Llorente, whose case is being played out in San Joaquin Superior Court alongside Huckaby's, pleaded not guilty Tuesday.
Just days after Llorente's arrest, Sandra disappeared. Her body was found 10 days later stuffed into a suitcase that had been thrown into an irrigation pond a few miles from her house.
So far, no motives have been offered in Sandra's death. The charges of special circumstances of rape, kidnapping and lewd acts with a child when accompanying a murder charge mean Huckaby could be sentenced to death if convicted.
Huckaby's 5-year-old daughter Madison was once Sandra's playmate. Police have told ABCNews.com they believe Sandra was killed shortly after being seen skipping across the street in her neighborhood, an image that has been ingrained in the minds of Tracy residents.
The San Joaquin District Attorney's office is prosecuting four cases from Tracy right now, according to Deputy District Attorney Robert Himelblau, the fourth being rape charges against plastic surgeon Peter Chi. Chi, 46, has not entered a plea but is accused of raping eight female patients and commissioning a lewd act with a 16-year-old, according to ABC affiliate KXTV.
But Himelblau told ABCNews.com in an e-mail that Tracy doesn't present his office with more crime than any other town in his district.
"I believe that Tracy has just hit a bad run of high-profile cases," he said.
The more violent circumstances of the cases -- from the shackled teen's apparent ongoing abuse to Sandra's alleged rape and murder -- are almost too much for some people to bear.
Stagmeier said extremely disturbed hearing the charge against Huckaby that Sandra was raped with a foreign object.
"I could have gone the rest of my life without the gory details," she said.
But now school officials have asked parents whose children may have spent time with Huckaby to question their children to determine whether others may have been assaulted. And things like that make residents worry what else could happen in Tracy.
"I kind of do wait for the next shoe to fall, unfortunately," Stagmeier said. "I wish it wasn't that way unfortunately."
And it makes her sad, because she said Tracy is the type of small town people hope to live in: Her family moved there about three years ago for a quieter life.
"I just hope that our town gets over this," she said. "I really think that it's just a bad stroke of luck."
Cardoza said the outpouring of support in the wake of Sandra's death has been stunning.
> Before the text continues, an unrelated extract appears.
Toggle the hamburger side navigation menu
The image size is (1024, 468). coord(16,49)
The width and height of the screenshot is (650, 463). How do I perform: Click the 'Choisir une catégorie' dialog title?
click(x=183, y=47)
The school district has received offers from around the country of psychologists for students and teachers and for benches, trees, gardens and murals in Sandra's name.
Long's Drugs, an area pharmacy chain, even sent over Easter baskets for Sandra's entire second-grade class at Jacobson Elementary School, Cardoza said, adding that the district did take up one offer for books on safety, also for Sandra's classmates.